Ms Dalziel, one of the authors of Health Care And The Law, said seven years on from the Law Commission report, even more private health information was now shared, through practice management systems, patient portals, shared care systems and targeting of possible subjects for medical research.

"A lot of those systems have had privacy impact assessments, and they are actually good things for health ... but where patients get concerned or raise privacy issues is because they want protection of their mental health or sexual health backgrounds."

The Health Information Privacy Code was a help, but its regulations — and the broader Health Act — often conflicted with a medical practitioner’s professional obligation of confidentiality, Ms Dalziel said.

"This will be a constant issue as we move in to the sensible health IT system," she said.

"The other thing which needs tidying up across the country is a consistent approach in the development of health IT strategies.

"We do have a board that looks at that, but it is still left up to the different regions as they implement these strategies to implement their own privacy impact assessments, and really this could do with a really good separate health privacy statute."

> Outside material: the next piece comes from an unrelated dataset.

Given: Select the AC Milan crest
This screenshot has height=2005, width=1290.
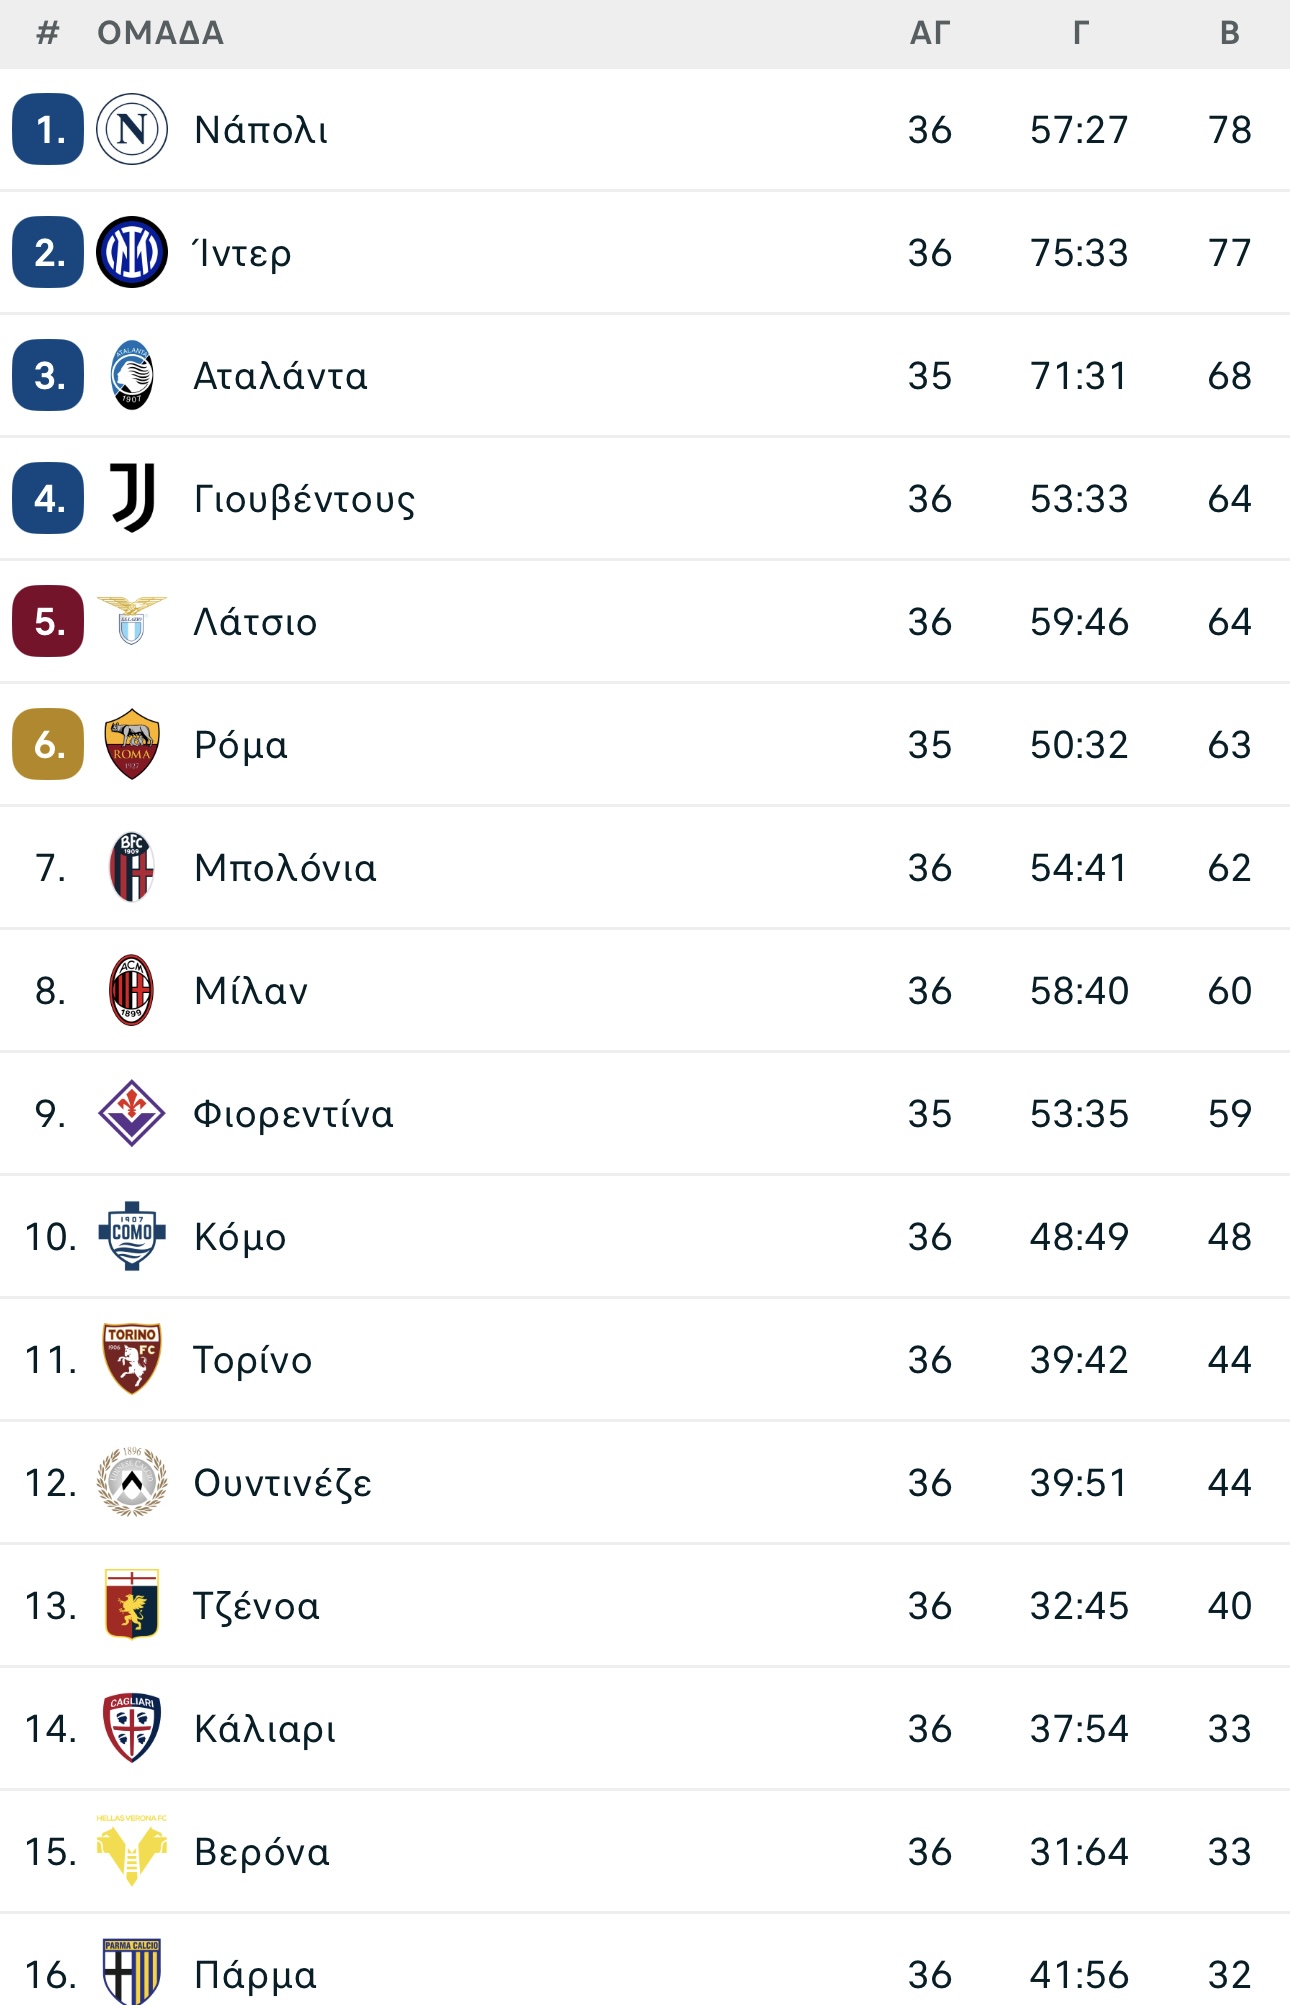Looking at the screenshot, I should 132,990.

The Privacy Bill was the ideal time to consider health privacy specifically, Ms Dalziel said.

"The Health Information Privacy Code will need to be amended if the Privacy Bill passes, so some of this will be addressed, but still those fundamental issues of confidentiality and how that works remain in no-man’s land."

Dunedin lawyer Warren Forster, a researcher in this area, also finds the system "massively fragmented" and in need of reform — especially in the area of protecting patient information.

"What we have got to is a series of Band Aids which have been put on problems as they have arisen, and we need to think about whether that is working in the way which it should, or whether we need to redesign it," he said.

"The concern people have is that their information could be used in a way which is against their interests, and also to understand how their information is being used."

In his submission on the Privacy Bill, Mr Edwards has called for an additional privacy principle — algorithmic transparency — to be added to the current principles guiding the use of personal information.

Mr Forster said the principle was fine, but the bigger issue was the information the algorithm was provided with, how it was being used, and whether the categories of information it was applied to were appropriate and useful.

"Tools might not be used to help people but to stream them and discriminate against them," Mr Forster said.

"Even if you have transparency about the tool, what you don’t have is a way to control the inputs, the outputs, the biases that come from the system ... or we might have systems which don’t allow for the effective use of artificial intelligence because our institutional structures don’t go there."

Larger questions such as whether it was unethical not to use private information to improve health care or whether a patient had all rights to their private information were hard to answer and current laws provided no clear answer, Mr Forster said.

"There are a whole bunch of different regulatory regimes, ethical regimes and conduct regimes dealing with health information ... and it’s hard to get a good understanding of it all."

The only thing harder than that might be finding a politician willing to take on the task of sorting the issue out.